Seven in a Row
The major U.S. stock indexes climbed nearly 3%, posting their seventh positive week in a row, with the prospect of near-term interest-rate cuts providing the key catalyst. The Dow rose to a record level, eclipsing its previous high set on January 4, 2022. The S&P 500 was about 1% below its all-time high while the NASDAQ was about 8% shy of its historic peak.
The U.S. Federal Reserve kept its benchmark interest rate unchanged at a range of 5.25% to 5.50% for its third meeting in a row but indicated that it’s likely to shift soon to a more accommodative stance. Projections from most Fed members indicated the potential for three rate cuts in 2024. As recently as September, the Fed had projected one more rate hike this year followed by two cuts next year.
The shifting rate outlook sparked a price rally in the bond market, sending yields lower. The yield of the 10-year U.S. Treasury bond fell below 4.00% on Thursday for the first time since late July. The 30-year Treasury yield also dropped, remaining slightly about the 4.00% threshold on Friday.
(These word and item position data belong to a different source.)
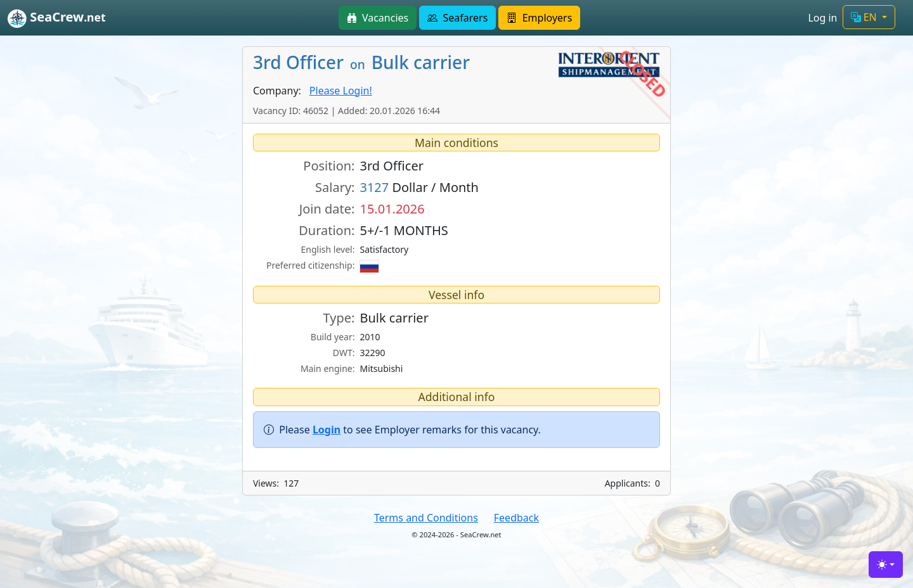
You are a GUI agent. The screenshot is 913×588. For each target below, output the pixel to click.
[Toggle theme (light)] (886, 565)
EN (865, 17)
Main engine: (328, 368)
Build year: (333, 336)
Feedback (516, 518)
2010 (370, 336)
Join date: (327, 208)
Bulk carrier (394, 317)
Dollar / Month (419, 187)
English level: (328, 249)
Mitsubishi (381, 368)
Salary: (335, 187)
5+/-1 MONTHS (403, 230)
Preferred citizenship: (310, 265)
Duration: (327, 230)
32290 (372, 352)
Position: (328, 165)
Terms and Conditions (426, 518)
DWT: (344, 352)
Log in (822, 18)
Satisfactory (384, 249)
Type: (339, 317)
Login (327, 430)
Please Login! (340, 91)
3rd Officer (391, 165)
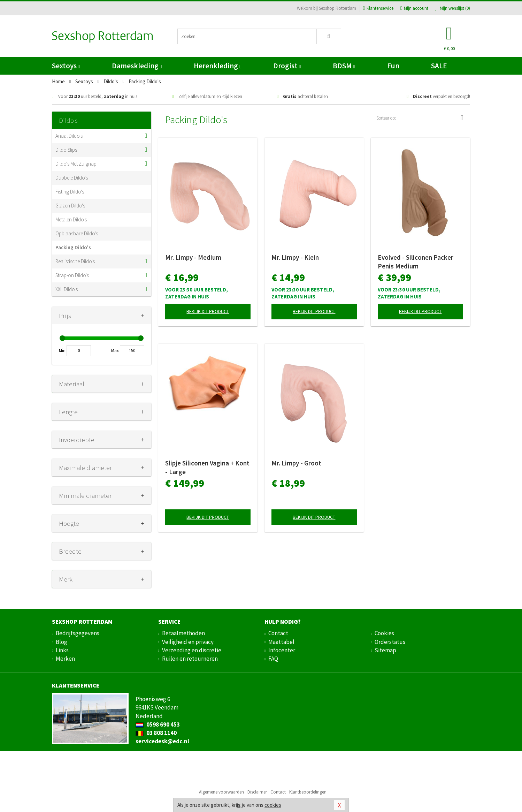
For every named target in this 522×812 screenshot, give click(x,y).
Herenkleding (217, 66)
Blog (61, 642)
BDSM (344, 66)
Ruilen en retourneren (190, 659)
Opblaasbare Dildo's (77, 233)
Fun (393, 66)
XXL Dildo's (67, 289)
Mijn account (414, 8)
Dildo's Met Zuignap (76, 164)
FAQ (273, 659)
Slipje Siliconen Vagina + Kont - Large (207, 467)
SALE (439, 66)
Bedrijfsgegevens (77, 633)
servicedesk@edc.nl (162, 741)
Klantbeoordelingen (308, 792)
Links (62, 650)
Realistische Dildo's (75, 261)
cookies (273, 805)
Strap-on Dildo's (72, 275)
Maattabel (281, 642)
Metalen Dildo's (71, 219)
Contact (278, 633)
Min (62, 350)
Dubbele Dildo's (71, 177)
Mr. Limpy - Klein (295, 257)
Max (115, 350)
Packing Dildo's (73, 247)
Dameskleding (137, 66)
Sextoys (66, 66)
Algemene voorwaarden (221, 792)
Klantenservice (378, 8)
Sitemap (385, 650)
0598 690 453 (158, 724)
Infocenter (282, 650)
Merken (65, 659)
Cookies (384, 633)
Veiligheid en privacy (188, 642)
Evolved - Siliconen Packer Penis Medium (415, 261)
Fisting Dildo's (70, 191)
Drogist (287, 66)
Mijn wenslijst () (453, 8)
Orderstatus (390, 642)
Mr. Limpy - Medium (193, 257)
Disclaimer (257, 792)
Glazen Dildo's (70, 205)
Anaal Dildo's (69, 136)
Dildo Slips (66, 150)
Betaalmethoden (183, 633)
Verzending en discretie (192, 650)
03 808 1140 (156, 733)
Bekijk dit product (208, 311)
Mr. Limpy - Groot (296, 463)
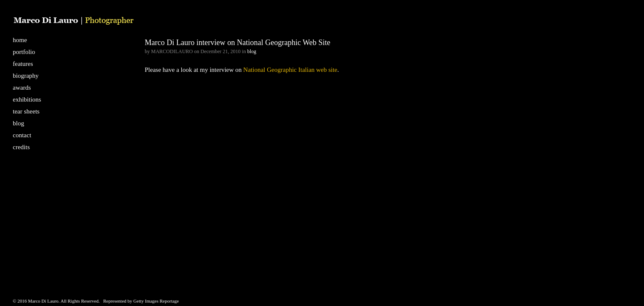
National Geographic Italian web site (290, 70)
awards (22, 88)
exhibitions (27, 99)
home (20, 40)
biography (26, 76)
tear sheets (26, 111)
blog (18, 123)
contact (22, 135)
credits (21, 147)
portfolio (24, 52)
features (23, 64)
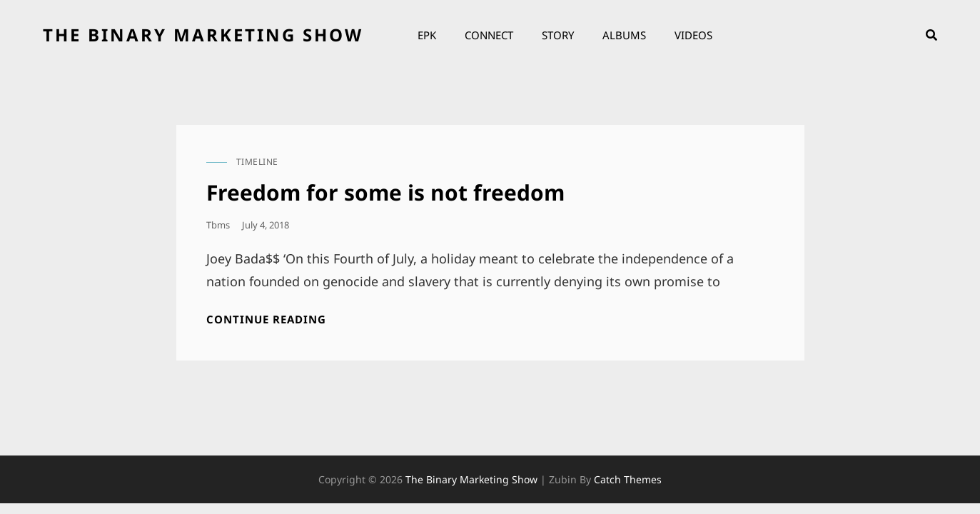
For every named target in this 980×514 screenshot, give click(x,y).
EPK (427, 35)
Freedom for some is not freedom (385, 192)
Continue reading (266, 319)
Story (557, 35)
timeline (257, 161)
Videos (693, 35)
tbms (218, 225)
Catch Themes (627, 479)
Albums (624, 35)
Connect (489, 35)
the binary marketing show (203, 34)
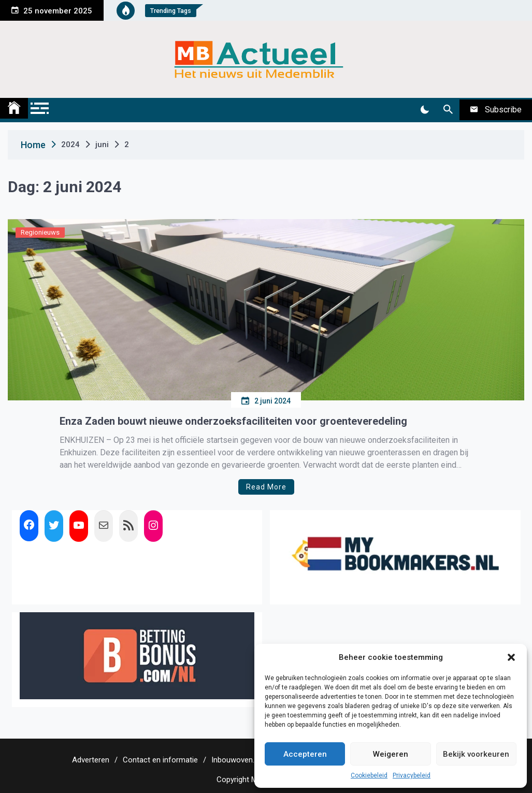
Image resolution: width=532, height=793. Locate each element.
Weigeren (391, 754)
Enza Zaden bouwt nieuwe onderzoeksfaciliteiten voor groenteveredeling (233, 421)
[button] (511, 657)
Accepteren (305, 754)
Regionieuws (40, 232)
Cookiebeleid (369, 775)
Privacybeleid (411, 775)
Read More (266, 487)
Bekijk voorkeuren (476, 754)
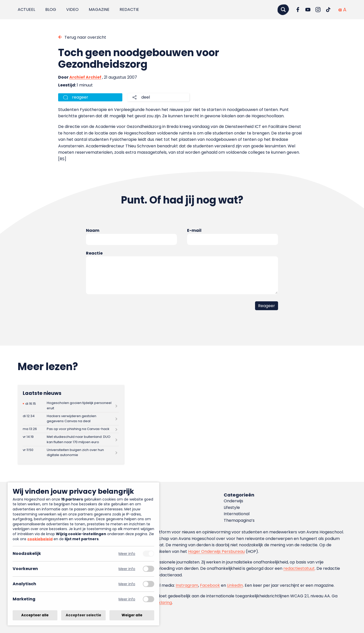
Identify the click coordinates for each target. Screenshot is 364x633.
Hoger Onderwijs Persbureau (216, 551)
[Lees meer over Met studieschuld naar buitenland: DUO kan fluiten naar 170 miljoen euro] (71, 439)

The seven-week string of gains for the major U.S. stock indexes has pushed the NASDAQ up nearly 18% from a recent low in late October. The S&P 500 and the Dow were both up about 15%.
Small-cap stocks rallied in the wake of Wednesday’s U.S. Federal Reserve meeting, propelling a small-cap benchmark, the Russell 2000 Index, to a weekly gain of nearly 6%. Although the index lags its large-cap peers year-to-date, the Russell 2000 has surged more than 21% since a recent low on October 27.
Business survey results released on Friday pointed to the potential for an economic recession in the eurozone, as monthly readings in Germany and France indicated declines in business activity across services and manufacturing. The readings follow a report indicating that GDP across the eurozone was essentially flat in this year’s third quarter.
Entering the final two weeks of the year, Wall Street analysts expect that S&P 500 companies will generate double-digit earnings growth next year. On average, analysts are projecting a year-over-year earnings gain of 11.8%, which would exceed the average growth of 8.4% over the past 10 years, according to FactSet. For the first quarter of 2024, the projected growth rate is 6.8%.
A report scheduled to be released on Friday will be closely watched for any signs that U.S. inflation continued to moderate in November. The government will update its Personal Consumption Expenditures Price Index, the Fed’s preferred gauge for tracking inflation. The most recent report showed that core PCE inflation excluding food and energy prices rose 3.5% in October on an annual basis, down from 3.7% the previous month.